1.X線檢查 食管裂孔疝的確定以X線鋇透診斷率最高且最為可靠;向胃內注入較多的空氣,採取頭低位和腹卧加壓法可提高診斷率。如發現膈上有疝囊液氣平面在心臟影之後面或疝囊內見到胃黏膜影,在滑動型疝見食管胃環(胃-食管連接部)在膈上者都是診斷裂孔疝的重要指證。巨大的或不可復性食管裂孔疝,在胸透或胸部平片中可在心臟的左後方見到含氣的囊腔,站立位時囊腔內尚可見液平;如囊腔內不含氣體時,則表現為左側心膈角消失或模糊。
(1)食管裂孔疝的直徑X線徵象:
①膈上食管胃環(Sehatski環):食管胃環是在疝囊壁上出現的深淺不一的對稱性切跡,是本病的一個重要徵象。
②膈上疝囊(即胸腔胃):鋇餐檢查時左側膈上可見疝囊影。疝囊由食管骨環分成兩部分,上部分為擴張的食管-胃區,下部分為疝入縱隔的胃部分。
③疝囊內胃黏膜皺襞影:膈上出現粗大的胃黏膜影,並經增寬的食管裂孔延續至膈下胃底部。
④食管下端括約肌(LES)的升高和收縮:食管裂孔疝時,LES上移,可能由於胃酸的作用,引其痙攣收縮,LES則成為疝囊的上端。 (2)食管裂孔疝的間接X線徵象:①膈食管裂增寬(>2cm);②鋇劑反流入膈上囊(>4cm寬);③食管胃角變鈍;④膈上3cm以上部出現功能性收縮環。
由於膈上疝囊並非固定存在,一次檢查陰性不能除外本病。如臨床癥狀可疑,並可見上述間接徵象,則宜多次重複檢查,並採取特殊的檢查方法:①:①仰卧頭低足高位,同時增加腹部壓力;②俯卧位(左後斜位),上腹部加墊,並在胃過度充盈下連續服鋇劑;③胃充滿後側立位彎腰。
2.內鏡檢查 食管胃電子內鏡檢查對食管、胃十二指腸黏膜形態及結構有診斷價值,對食管裂孔疝併發症診斷有意義,但對裂孔疝疝囊部位、形態及食管胃和疝囊蠕動功能方面不如X線鋇餐,兩種方法互為補充,但內鏡檢查仍不作為診斷本病的常用方法。

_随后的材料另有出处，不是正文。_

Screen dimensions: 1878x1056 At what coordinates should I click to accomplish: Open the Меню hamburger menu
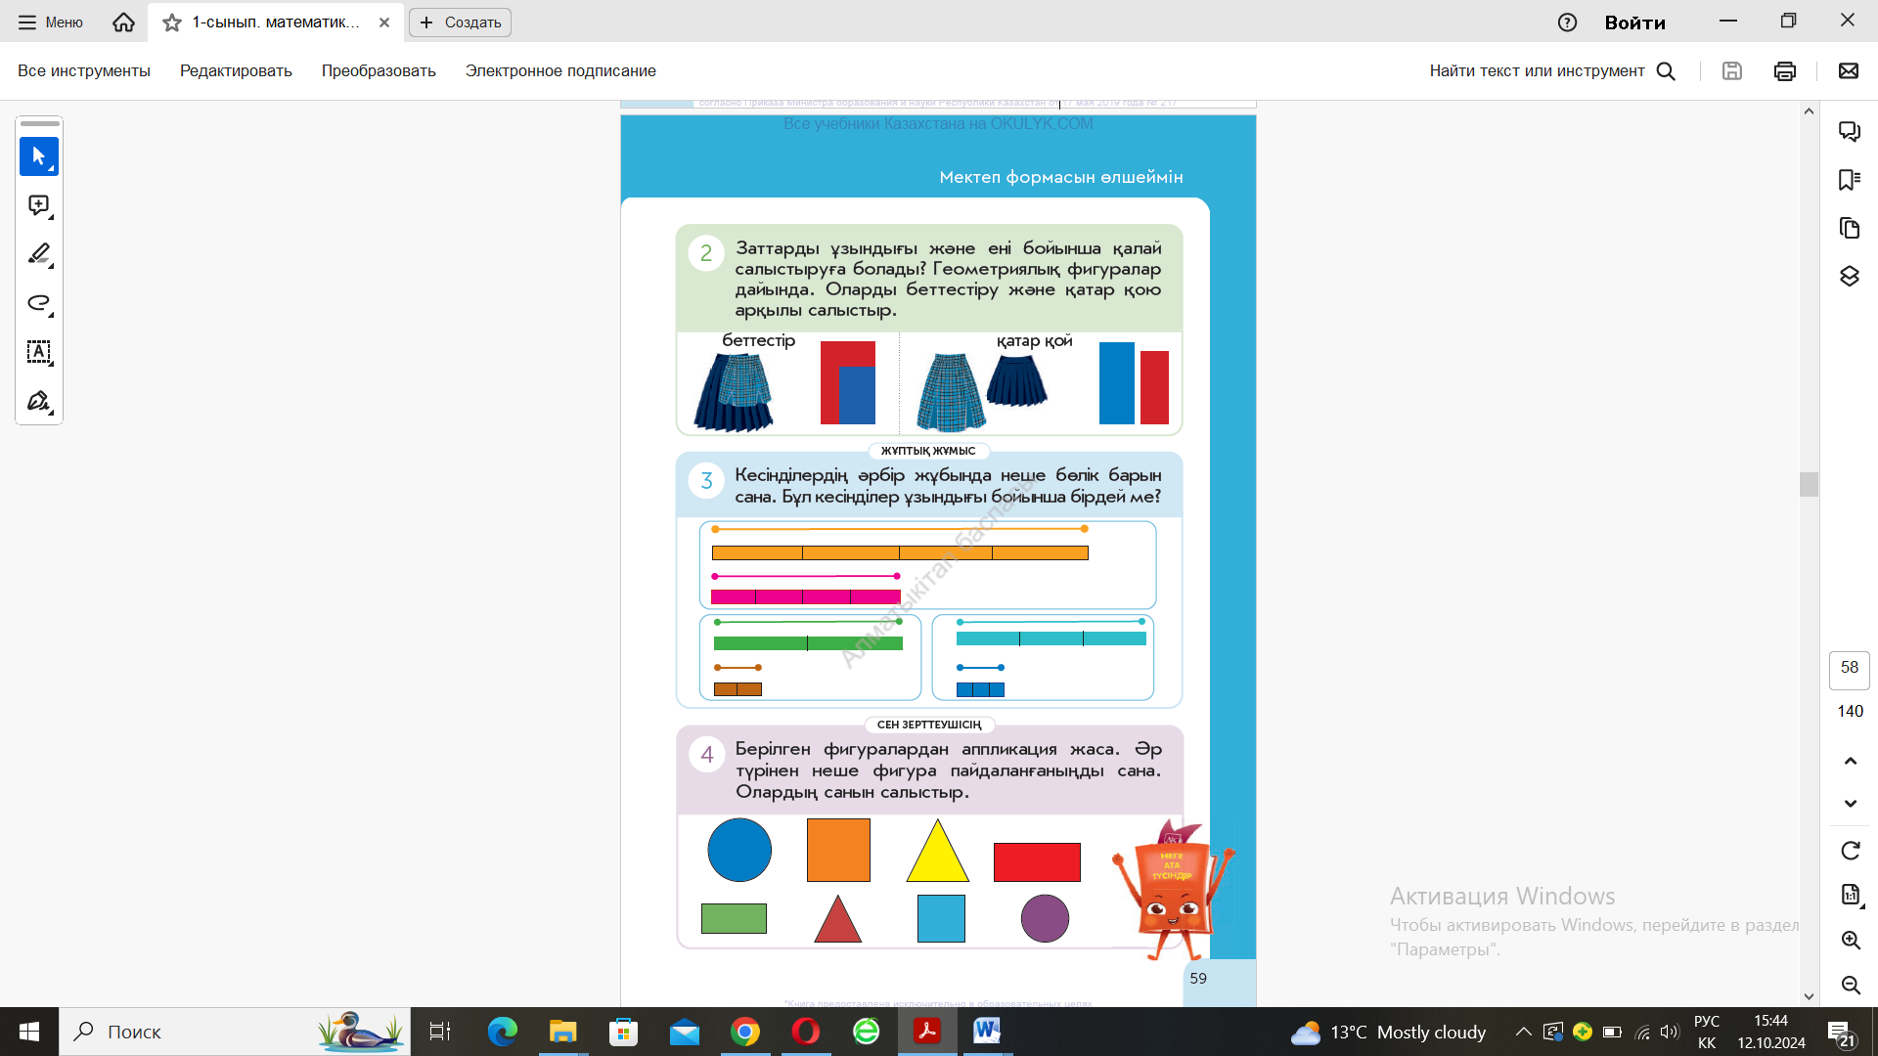[51, 22]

內窺下所見:滑動型裂孔疝見齒狀線上移(距賁門口>3.0cm)、His角消失,見到突入食管內有一定距離的疝囊,有反流性食管炎的表現,甚至見到胃底大彎側皺襞並有黏膜下出血。
本病應與心絞痛、心肌梗死、胃炎、消化性潰瘍、上消化道腫瘤、膽道疾患,以及胃腸或咽喉神經官能症等鑒別。在出現咽下困難者,更應與食管癌鑒別。與食管癌不同的是,本病的咽下困難發生在吞咽之末,而不是在其始;呈長期間歇性發作,而非進行性惡化;有時小口進食比大口進食反而易引起咽下困難;可突然出現,並持續幾分鐘、幾小時或幾天,也可突然消失或逐漸緩解。
最常見者為食管炎。食管瘢痕狹窄或膈上胃嵌頓或絞窄時,可出現食管梗阻和急性胃擴張等嚴重情況。上消化道出血也較常見。此外,本病常可合并消化性潰瘍。
1.食管裂孔疝的三級預防措施
一級預防(病因預防):本病老年人多發,以食管周圍韌帶鬆弛,食管裂孔增寬和腹內壓增高為主因,故病因預防應側重於避免腹壓增高的因素,如肥胖者應減肥,老年慢性咳嗽者應積極治療,習慣性便秘老年人多發,應注意飲食調節,配合用藥,盡量使排便順暢;有腹水者積極治療;年輕人勿緊束腰帶等等。
二級預防(早診與早治):此病發現越早,治療越有效,主要有X線平片,鋇餐檢查,方便、確診率高,宜首選,有易患因素者皆應及早檢查,反流癥狀明顯者宜作內鏡檢查,確診後及早治療,主要包括降低腹壓的措施及減少反流的治療(參見胃食管反流病治療)。
三級預防(診斷、治療及康復):主要為內科治療,病情嚴重者可手術治療。
2.危險因素及干預措施
(1)老年人習慣性便秘,慢性咳嗽,肥胖是導致本病的三大危險因素,均應及早干預,包括加強體力活動,食物中增加粗纖維,冬春季節預防流感,控制慢性咳嗽癥狀、減肥等。
(2)嚴重胸腹外傷手術應盡量保證胃與食管裂孔的正常位置;此外,患有食管炎,食管潰瘍時宜及早治療,防止其反覆發作致食管瘢痕收縮引起或加重本病。
3.社區干預 加強老年人健康衛生宣教,社區應多組織老年人參加適當的體力運動,寓健康於文體活動中;同時,指導老年人養成正常的生活習慣,並注意飲食調節,通過社區健康諮詢,對有易患因素的老年人,做到及早檢查,及早診斷,及早治療。
(一)治療
1.內科治療 約有1/4的病人無癥狀,無須特殊治療。有臨床癥狀者應避免誘因。肥胖者減輕體重。晚餐距睡眠時間要長,以使卧床時胃已排空。其他內科治療方法同胃食管反流病。
2.外科治療 手術治療可糾正裂孔疝的解剖缺陷,但術後食管胃連接部功能障礙者達10%,手術後複發率高達50%,故大多數病人宜採用內科治療。
(1)手術指征:巨大裂孔疝產生心肺壓迫病狀或疝囊扭轉、嵌頓、疝囊潰瘍難以治癒,頑固性反覆出血以及內科治療無效者。
(2)手術目的:主要是恢復食管胃角,修復擴大的食管裂孔和外理疝囊。
3.擇優方案 本病以內科治療為主,應加強一般性治療;同時首選質子泵抑制劑加用促胃腸動力葯;強調按療程系統治療,此後改用維持治療,可減少複發,避免併發症。
4.康復治療 本病老年人多發。由於老年人食管下段抗反流結構退行性變,且老年人腹內壓增高等為易患因素,故加強治療後的康復治療為防止本病複發的關鍵,包括加強運動、增強體質;肥胖者減肥,積極治療習慣性便秘等降低腹內壓措施,尤其是養成良好的生活起居習慣等等。
(二)預後
多數經內科治療可獲得較好效果。